肺炎支原体P1黏附蛋白的表达及初步应用研究

目的对肺炎支原体（Mycoplasma pneumoniae，Mp）3’端的P1黏附蛋白基因片段进行密码子优化与重组表达、蛋白纯化、表达产物的免疫性分析及临床诊断初步应用研究。方法选择MpFH株P1蛋白序列优化并合成933bp的3’端p1反义基因片段（p1’），将此基因片段插入表达载体pET—GST后，转入大肠杆菌BL21。诱导阳性克隆株表达重组蛋白后，纯化该蛋白质，用肺炎支原体感染阳性患者，血清通过免疫印迹实验鉴定其免疫反应性。结果诱导表达的重组蛋白经SDS—PAGE分析，重组蛋白的相对分子量约为59kDa。免疫印迹实验证实重组蛋白P1可与阳性肺炎支原体感染患儿血清发生特异性反应，用P1蛋白建立的间接ELISA法，其敏感性和特异性分别为95．5％和95．45％。结论已成功地在大肠杆菌中表达了P1蛋白，为MP感染的快速诊断提供了一种新的方法，也为进一步探讨P1蛋白的功能及其在MP感染发病机制中的作用奠定了基础。

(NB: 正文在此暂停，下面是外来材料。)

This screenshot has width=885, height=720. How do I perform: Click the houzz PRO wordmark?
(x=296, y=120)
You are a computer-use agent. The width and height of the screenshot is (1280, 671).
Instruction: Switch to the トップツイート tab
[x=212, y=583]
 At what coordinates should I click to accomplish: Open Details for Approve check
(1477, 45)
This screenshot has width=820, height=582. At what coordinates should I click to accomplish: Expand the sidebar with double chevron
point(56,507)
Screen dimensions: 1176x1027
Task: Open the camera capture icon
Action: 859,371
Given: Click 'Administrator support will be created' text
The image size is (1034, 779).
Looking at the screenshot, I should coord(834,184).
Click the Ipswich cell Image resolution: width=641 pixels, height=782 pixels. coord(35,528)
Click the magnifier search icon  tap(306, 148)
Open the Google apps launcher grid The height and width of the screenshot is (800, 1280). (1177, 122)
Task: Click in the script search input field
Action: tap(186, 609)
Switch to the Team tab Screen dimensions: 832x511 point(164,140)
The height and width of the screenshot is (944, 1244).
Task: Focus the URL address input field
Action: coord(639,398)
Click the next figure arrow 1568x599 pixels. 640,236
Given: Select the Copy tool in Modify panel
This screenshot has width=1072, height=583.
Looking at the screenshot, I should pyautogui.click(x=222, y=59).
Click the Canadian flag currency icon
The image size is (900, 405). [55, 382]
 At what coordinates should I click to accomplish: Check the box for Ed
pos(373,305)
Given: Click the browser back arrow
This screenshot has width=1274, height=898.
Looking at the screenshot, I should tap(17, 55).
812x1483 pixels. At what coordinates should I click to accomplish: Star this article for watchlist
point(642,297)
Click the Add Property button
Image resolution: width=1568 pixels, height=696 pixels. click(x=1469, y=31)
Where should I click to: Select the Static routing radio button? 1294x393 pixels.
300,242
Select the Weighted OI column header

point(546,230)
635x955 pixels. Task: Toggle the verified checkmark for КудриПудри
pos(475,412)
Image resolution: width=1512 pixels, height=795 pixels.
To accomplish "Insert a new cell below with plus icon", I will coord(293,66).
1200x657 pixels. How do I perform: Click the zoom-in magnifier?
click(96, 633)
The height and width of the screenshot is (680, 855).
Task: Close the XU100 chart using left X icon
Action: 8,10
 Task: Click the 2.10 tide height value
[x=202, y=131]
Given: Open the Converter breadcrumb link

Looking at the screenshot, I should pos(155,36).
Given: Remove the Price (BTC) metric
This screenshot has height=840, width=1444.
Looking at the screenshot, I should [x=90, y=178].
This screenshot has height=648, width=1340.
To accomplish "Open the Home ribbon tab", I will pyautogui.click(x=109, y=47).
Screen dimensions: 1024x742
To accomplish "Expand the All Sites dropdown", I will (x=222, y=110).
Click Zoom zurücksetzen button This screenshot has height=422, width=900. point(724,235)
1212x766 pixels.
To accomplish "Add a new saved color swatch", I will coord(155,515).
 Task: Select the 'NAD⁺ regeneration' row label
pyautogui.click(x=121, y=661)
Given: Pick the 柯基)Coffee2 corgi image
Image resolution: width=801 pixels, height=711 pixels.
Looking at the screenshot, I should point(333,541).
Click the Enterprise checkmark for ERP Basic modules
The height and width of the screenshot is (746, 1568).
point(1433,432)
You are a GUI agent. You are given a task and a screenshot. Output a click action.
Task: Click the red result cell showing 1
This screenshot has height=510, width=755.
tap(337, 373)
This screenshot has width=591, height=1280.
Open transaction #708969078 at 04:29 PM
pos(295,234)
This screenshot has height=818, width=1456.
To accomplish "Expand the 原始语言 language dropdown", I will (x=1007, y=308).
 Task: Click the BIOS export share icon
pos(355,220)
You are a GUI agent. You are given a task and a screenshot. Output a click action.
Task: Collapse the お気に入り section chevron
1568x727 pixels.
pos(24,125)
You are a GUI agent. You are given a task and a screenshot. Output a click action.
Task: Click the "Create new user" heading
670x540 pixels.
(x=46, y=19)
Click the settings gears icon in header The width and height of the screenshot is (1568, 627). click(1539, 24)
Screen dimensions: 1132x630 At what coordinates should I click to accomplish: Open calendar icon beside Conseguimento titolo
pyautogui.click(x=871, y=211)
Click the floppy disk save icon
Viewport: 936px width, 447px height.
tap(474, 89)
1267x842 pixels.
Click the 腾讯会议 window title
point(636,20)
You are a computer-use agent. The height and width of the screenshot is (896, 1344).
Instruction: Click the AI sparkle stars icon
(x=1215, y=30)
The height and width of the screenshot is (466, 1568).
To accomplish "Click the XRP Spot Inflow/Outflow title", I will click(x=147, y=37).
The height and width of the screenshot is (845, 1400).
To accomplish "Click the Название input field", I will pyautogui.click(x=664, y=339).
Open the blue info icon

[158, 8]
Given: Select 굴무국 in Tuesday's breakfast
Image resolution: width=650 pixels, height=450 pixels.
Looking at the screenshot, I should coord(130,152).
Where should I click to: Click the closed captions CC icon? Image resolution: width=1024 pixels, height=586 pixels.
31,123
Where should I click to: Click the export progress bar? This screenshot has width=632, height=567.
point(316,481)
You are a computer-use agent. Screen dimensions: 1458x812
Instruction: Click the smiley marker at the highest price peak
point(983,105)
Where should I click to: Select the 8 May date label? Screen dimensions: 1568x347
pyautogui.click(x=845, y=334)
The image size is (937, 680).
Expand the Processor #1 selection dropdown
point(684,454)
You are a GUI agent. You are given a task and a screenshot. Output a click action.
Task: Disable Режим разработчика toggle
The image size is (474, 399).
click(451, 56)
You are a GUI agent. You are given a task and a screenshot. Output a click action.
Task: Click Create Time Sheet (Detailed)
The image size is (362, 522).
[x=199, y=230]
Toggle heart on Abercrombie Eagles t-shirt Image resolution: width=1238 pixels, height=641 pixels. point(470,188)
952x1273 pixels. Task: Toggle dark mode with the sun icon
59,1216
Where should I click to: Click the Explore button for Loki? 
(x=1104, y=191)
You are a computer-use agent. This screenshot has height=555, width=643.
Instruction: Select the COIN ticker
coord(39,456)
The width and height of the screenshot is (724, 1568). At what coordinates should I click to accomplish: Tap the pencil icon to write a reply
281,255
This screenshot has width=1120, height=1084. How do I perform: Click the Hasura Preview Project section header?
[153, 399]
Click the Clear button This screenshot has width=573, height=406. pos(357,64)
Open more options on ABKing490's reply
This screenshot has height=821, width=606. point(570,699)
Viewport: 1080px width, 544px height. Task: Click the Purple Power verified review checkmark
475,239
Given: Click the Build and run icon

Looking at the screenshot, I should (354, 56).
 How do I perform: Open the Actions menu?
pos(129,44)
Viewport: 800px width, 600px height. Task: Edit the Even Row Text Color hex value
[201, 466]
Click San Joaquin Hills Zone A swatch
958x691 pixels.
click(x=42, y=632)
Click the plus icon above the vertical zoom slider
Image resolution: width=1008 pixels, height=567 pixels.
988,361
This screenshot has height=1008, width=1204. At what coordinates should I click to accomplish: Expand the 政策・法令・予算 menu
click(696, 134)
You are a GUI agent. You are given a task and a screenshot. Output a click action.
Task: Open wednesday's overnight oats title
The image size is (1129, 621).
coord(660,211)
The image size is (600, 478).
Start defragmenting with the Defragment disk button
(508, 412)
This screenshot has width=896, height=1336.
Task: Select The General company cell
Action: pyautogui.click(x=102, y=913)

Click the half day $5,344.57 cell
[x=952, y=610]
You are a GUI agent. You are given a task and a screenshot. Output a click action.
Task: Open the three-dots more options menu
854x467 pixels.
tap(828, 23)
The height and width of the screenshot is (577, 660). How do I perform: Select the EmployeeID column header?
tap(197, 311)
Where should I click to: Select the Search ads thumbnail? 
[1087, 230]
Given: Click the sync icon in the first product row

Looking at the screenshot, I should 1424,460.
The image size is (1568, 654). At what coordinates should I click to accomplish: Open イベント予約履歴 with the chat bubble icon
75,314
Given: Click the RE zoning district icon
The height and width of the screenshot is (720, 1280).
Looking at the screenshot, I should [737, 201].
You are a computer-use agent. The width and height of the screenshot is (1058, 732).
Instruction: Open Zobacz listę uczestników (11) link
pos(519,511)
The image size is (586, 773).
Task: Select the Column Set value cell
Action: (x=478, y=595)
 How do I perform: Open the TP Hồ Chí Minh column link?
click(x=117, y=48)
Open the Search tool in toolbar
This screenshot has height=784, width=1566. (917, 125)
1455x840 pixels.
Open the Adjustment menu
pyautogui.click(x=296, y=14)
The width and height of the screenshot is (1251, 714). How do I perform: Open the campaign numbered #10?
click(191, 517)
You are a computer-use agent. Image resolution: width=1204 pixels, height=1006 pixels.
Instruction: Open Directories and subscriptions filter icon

Expression and Preliminary Application of the P1 Adhesion Protein of Mycoplasma Pneumoniae

Objective The 3＇terminal end of the P1 adhesin gene fragment of Mycoplasma pneumoniae （Mp） was cloned, expressed and purified, and its immune reactivity of the expressed products was analyzed in the present investigation, in order to provide the basis for diagnosis development. Methods In this study, the 3＇end of the P1 gene fragment （p1＇） in FH strain of Mp was used in codon optimization with information biology methods and inserted into the vector pET-GST. The recombinant plasmid was used to transform competent E. coli strain BL21 by IPTG induction. Western blotting assay was used to determine the immunoreactivity of the purified recombinant proteins. Results The experimental results showed that recombinant protein with molecular weight of 59 kDa was found to be expressed which was demonstrated by SDS-PAGE analysis, and this protein was proved to be P1 adhesin antigen, as analyzed by Western blotting. It showed specific reaction of P1 protein with the sera of children with MP infection. The sensitivity, specificity of LISA developed using P1 as an antigen were 95. 5% , 95. 45%, respectively. Conclusion Recombinant P1 protein was successfully expressed in E. coli, which provided a novel tool for rapid diagnosis of MP infection and laid a foundation of further study on function of P1 as well as the role of P1 in onset mechanism of MP infection.